The Lyre-Birds of Mount Buffalo

It's undated. The National Library is unsure, but thinks it might have been published in the 1930s. The photographs are pasted onto the pages. (But they are still dot screen printings, not original continuous silver prints.) To me this suggests an earlyish 20th century printing, when printers were still finding it difficult (or expensive) to merge photos with text in a book.

It contains photographs taken by the legendary Guide Alice, pictured below.

(I think our friend Janet who goes camping on Buffalo each Easter ought to get out her clothes making equipment and come up with an authentic "Guide Alice" costume to wear when we go camping. It would be stunning. Since the photograph is in black and white, she could choose her own colours: the only guidelines being to be consistent with early 20th Century colours, and remember that Guide Alice was probably adventurous in choosing colours.)

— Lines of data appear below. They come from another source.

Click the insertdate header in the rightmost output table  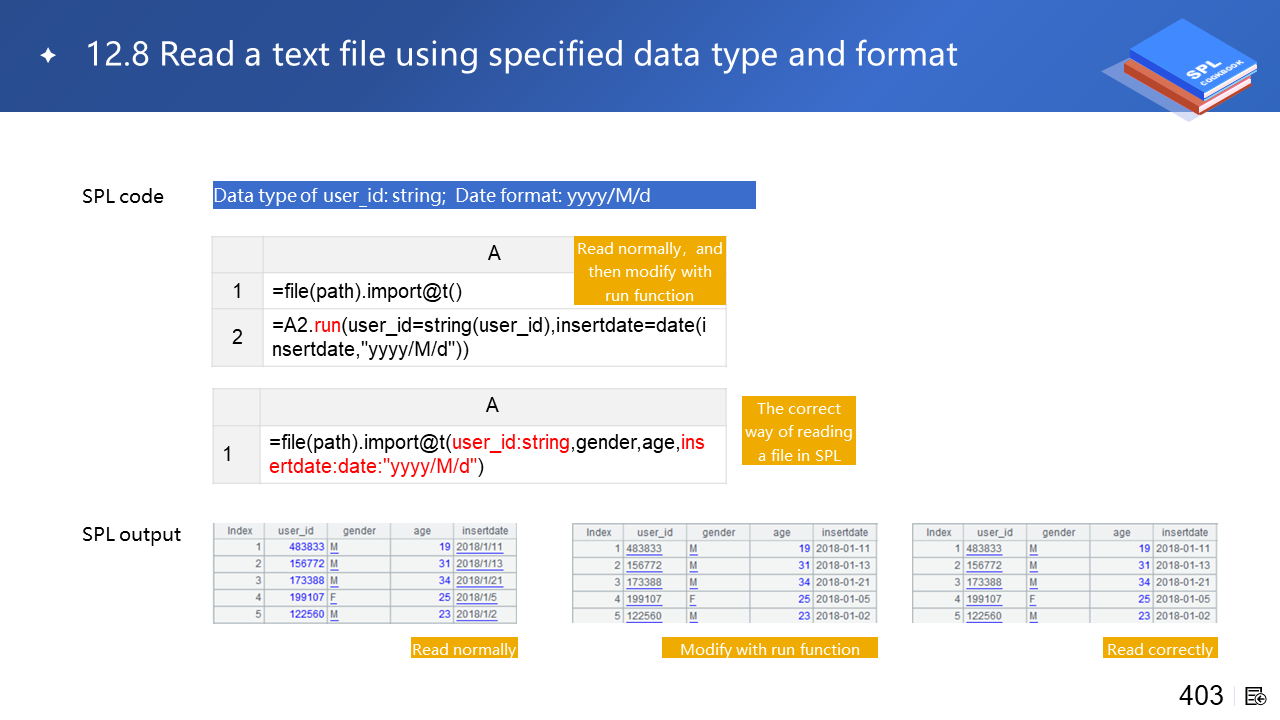(1184, 532)
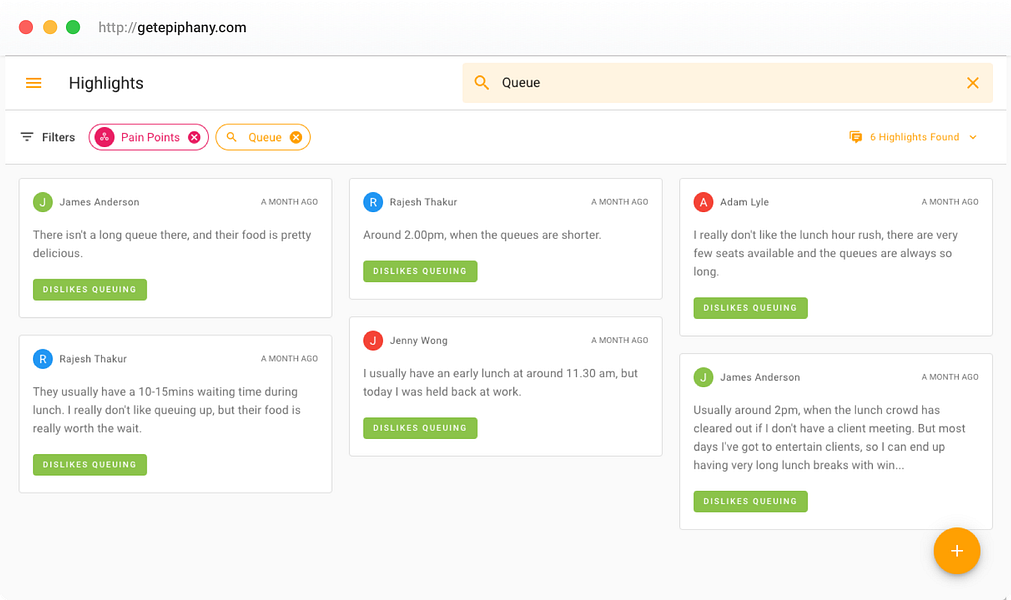Click the Highlights page title
The width and height of the screenshot is (1011, 600).
[x=106, y=83]
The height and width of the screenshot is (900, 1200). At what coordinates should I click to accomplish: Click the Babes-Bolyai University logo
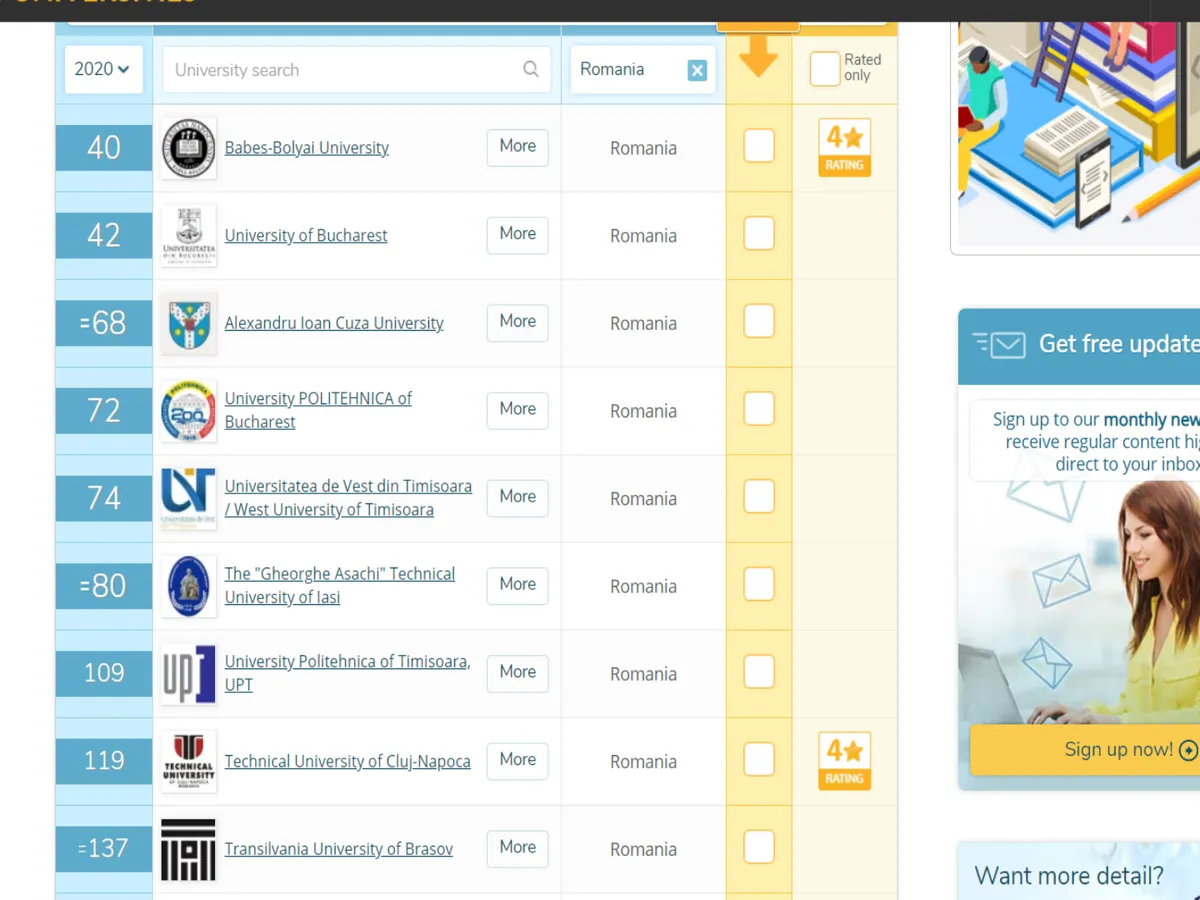point(188,148)
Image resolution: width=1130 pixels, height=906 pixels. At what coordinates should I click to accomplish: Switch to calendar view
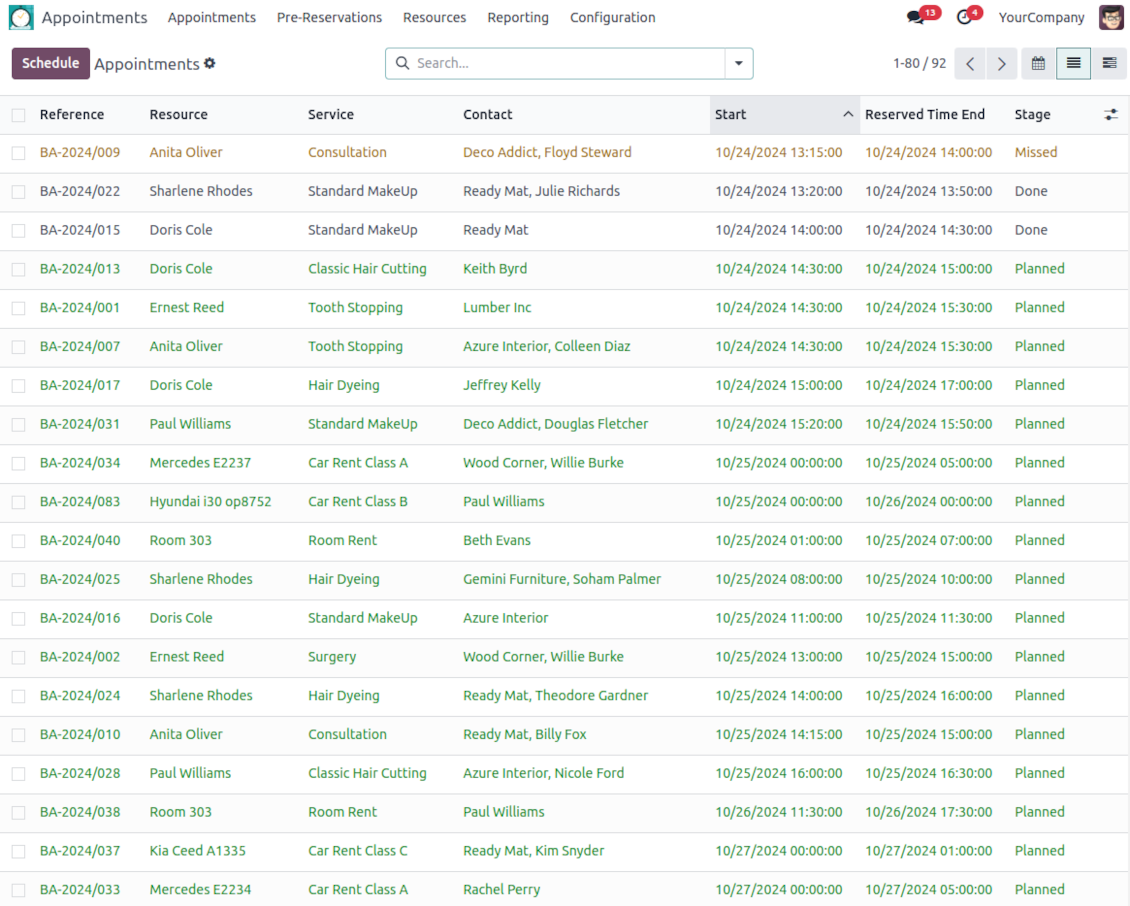pos(1038,63)
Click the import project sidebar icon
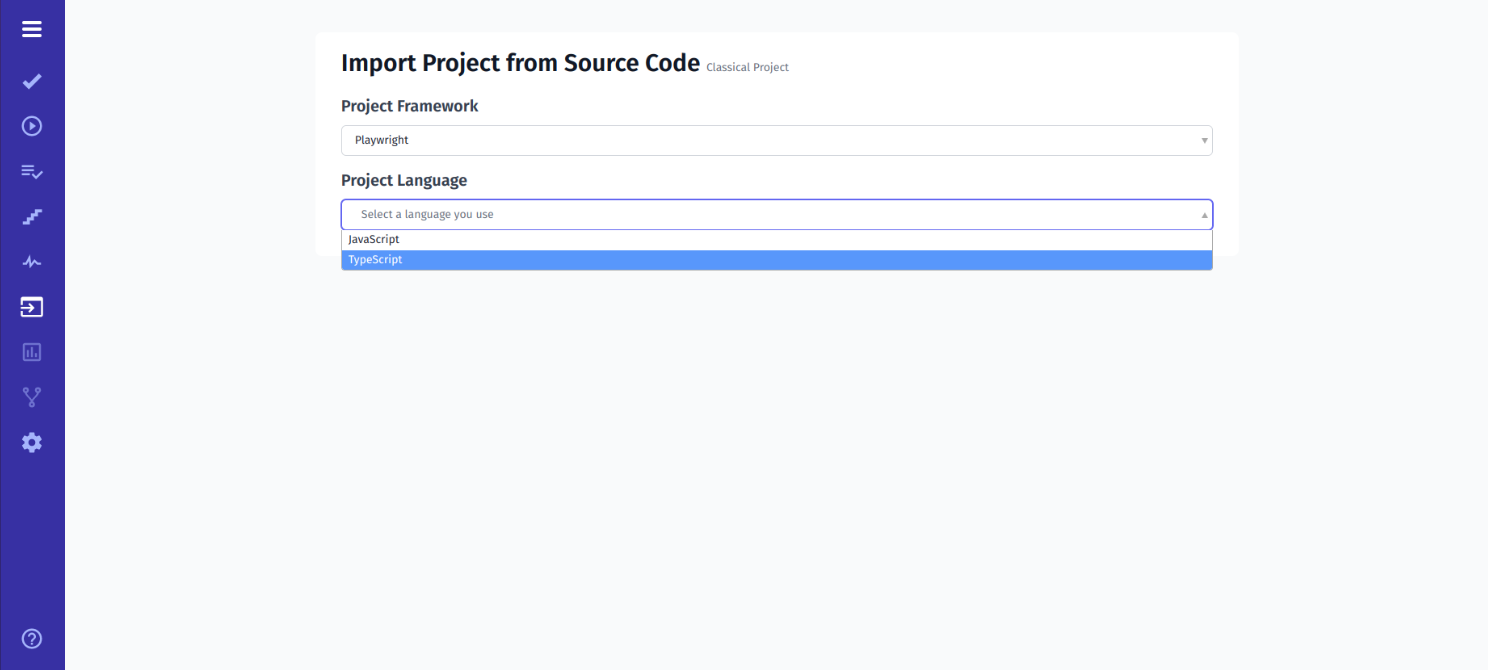 click(x=30, y=307)
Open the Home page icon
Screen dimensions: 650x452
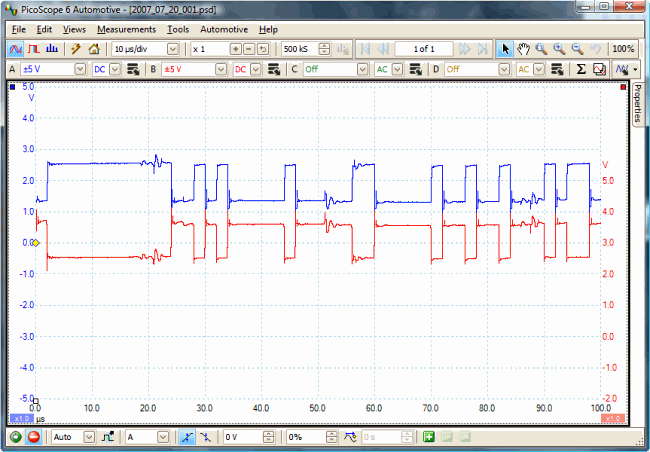pos(94,48)
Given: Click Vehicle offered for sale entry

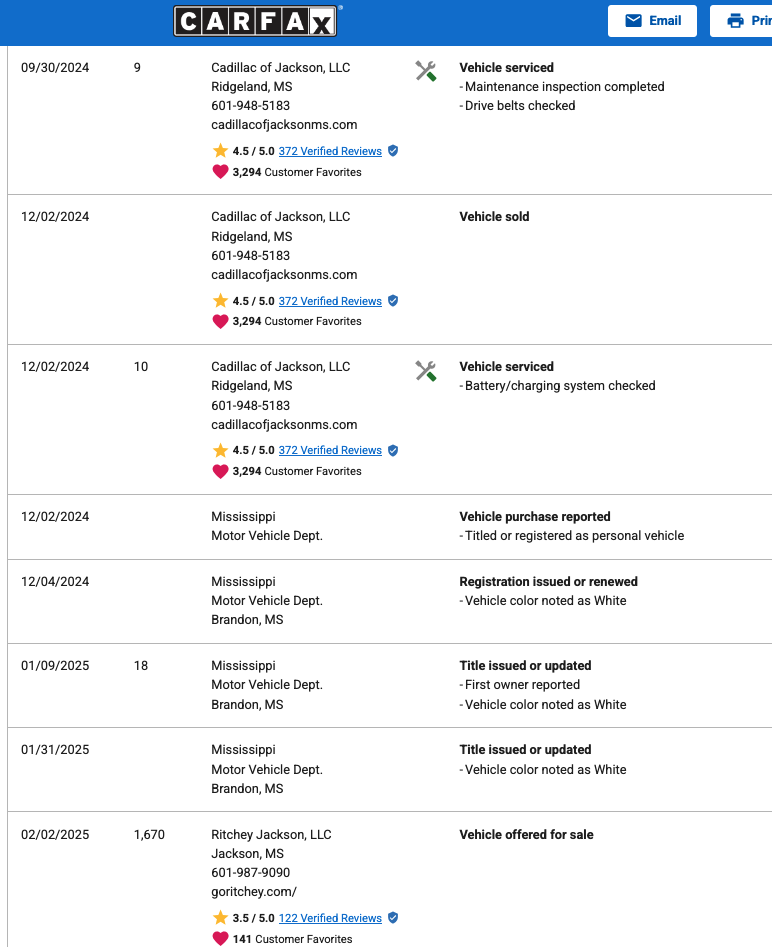Looking at the screenshot, I should [x=526, y=835].
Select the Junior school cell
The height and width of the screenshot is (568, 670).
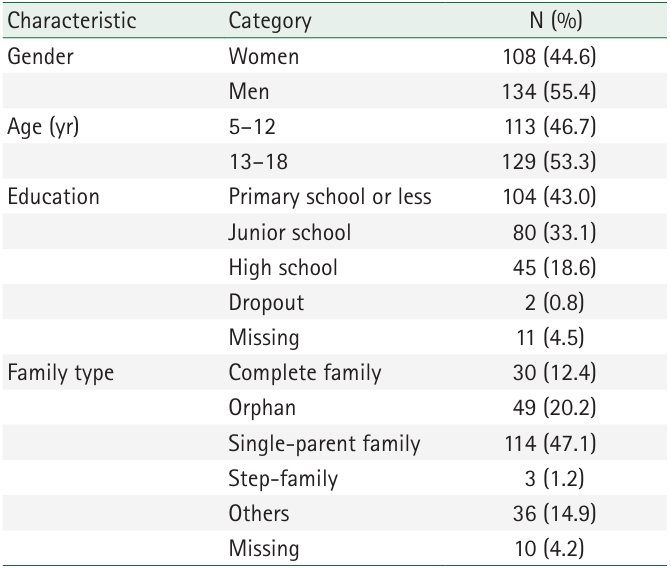[x=290, y=232]
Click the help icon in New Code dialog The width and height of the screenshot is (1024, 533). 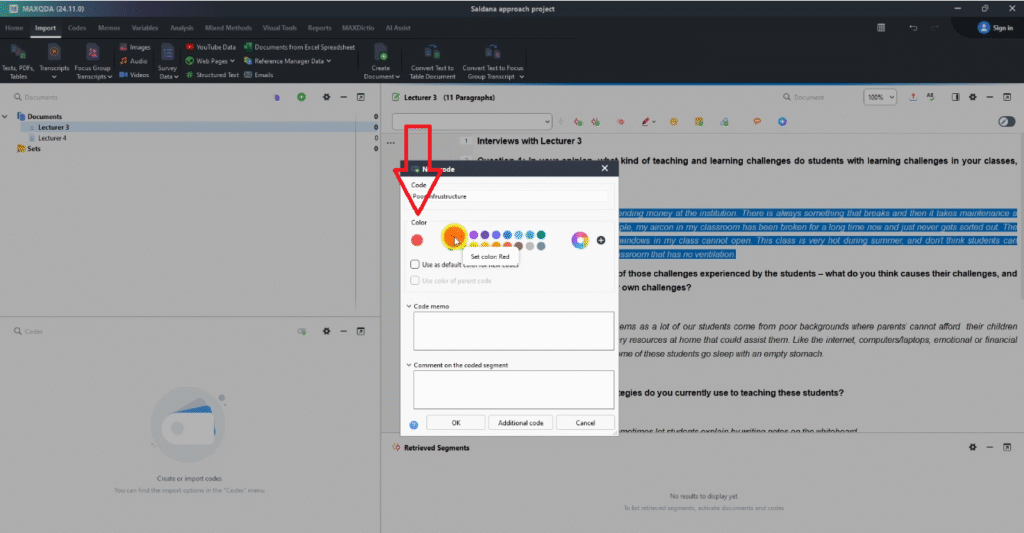click(x=414, y=424)
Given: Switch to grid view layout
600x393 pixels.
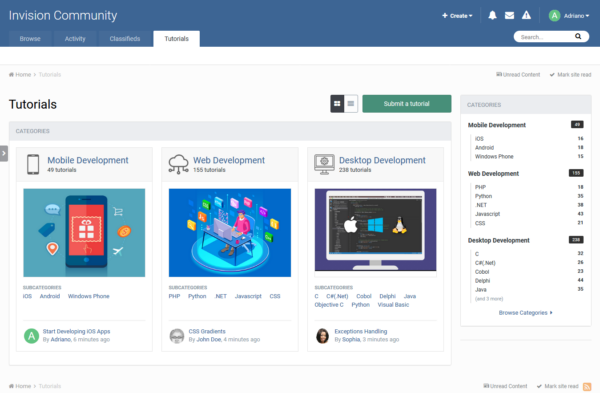Looking at the screenshot, I should tap(337, 104).
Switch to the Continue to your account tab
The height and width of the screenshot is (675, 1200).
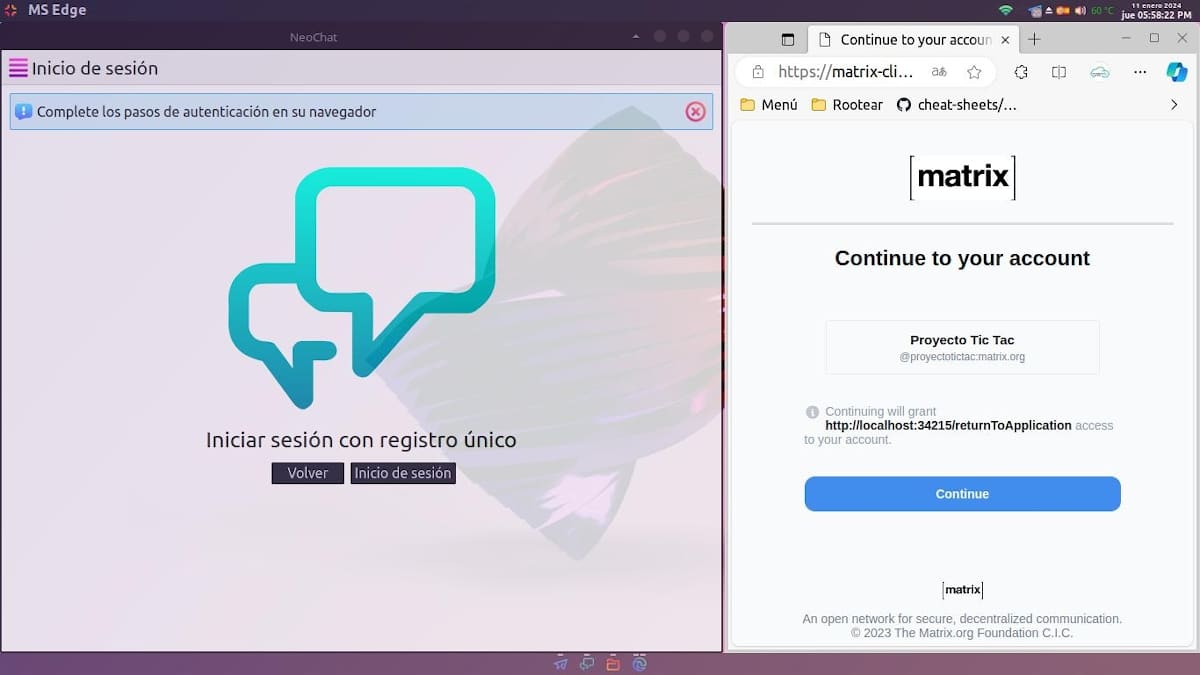(x=910, y=39)
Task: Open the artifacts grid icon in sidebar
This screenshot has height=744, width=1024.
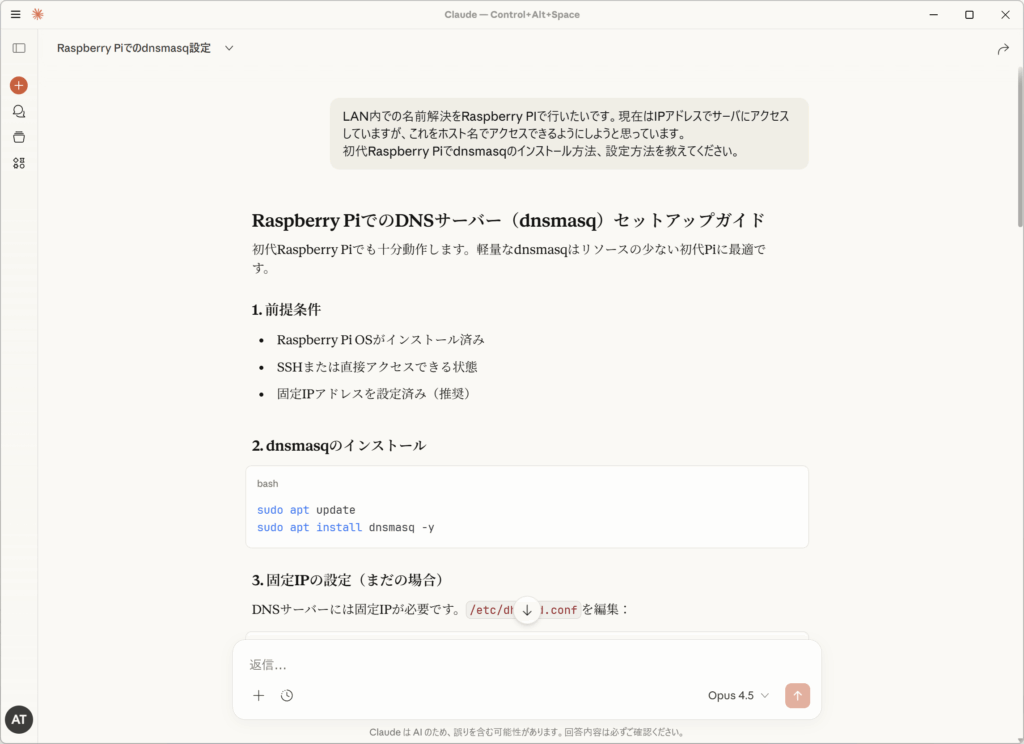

In the book her clothes are described as follows:

Guide Alice in the costume she wears when mountaineering. She was the pioneer of fashion in walking-dresses on Mount Buffalo. Tourists know that this dress is ideal for comfort in climbing where the snow lies deep in winter-time.

Guide Alice

According to the Parks Victoria description of Guide Alice, this was the first pictorial book ever published on lyre birds.

Compare the excellent photo of a male lyre bird on the cover of the book (above) with my best photograph of a lyre bird (below). Guide Alice (Manfield) would most likely have been using plates of glass as negatives for her pictures, or sheets of celluloid. After each exposure she would have had to pull the square of film out of position and push the next square of film into place and remove a dark slide before she could take the next picture. If she was really modern and not too worried about picture quality, she might have been using roll film. The speed of her film might have been somewhere around 6 to 12  ISO. Most photography these days is done at around 400 ISO, and my camera can go up to 3200 ISO. This means that Alice's shutter speeds would have been around 1/30th to 1/4 of a second, whilst my shutter speeds are typically somewhere around 1/400th to 1/4000th (making it easy to capture moving birds).

I also have auto exposure and auto-focussing. With all those tools at my disposal, this is as good as I've managed so far. It's truly embarrassing.

Image:Guide Alice and The Lyre-Birds of Mount Buffalo

Alice's approach is described in the book:

Guide Alice, before the chick appeared, won the parent birds' friendship by patience and quietness - and the Mopoke call. She had failed to secure photographs by hiding near the nest, so, morning and evening on several successive days, she sat on a rock, in full view, and accustomed the wary birds to her presence; and always she mimicked the mournful notes of the Boobook Owl, "Mo-poke". This plan at last succeeded: a photograph of the hen bird was secured.

I think that's my problem: I haven't sat, morning and evening, on a rock making the "Mo-poke" noise. Fortunately, I can practice by listening to the recording here. Once I've got the noise right, all I'll need is a nice rock and a whole lot of extra patience.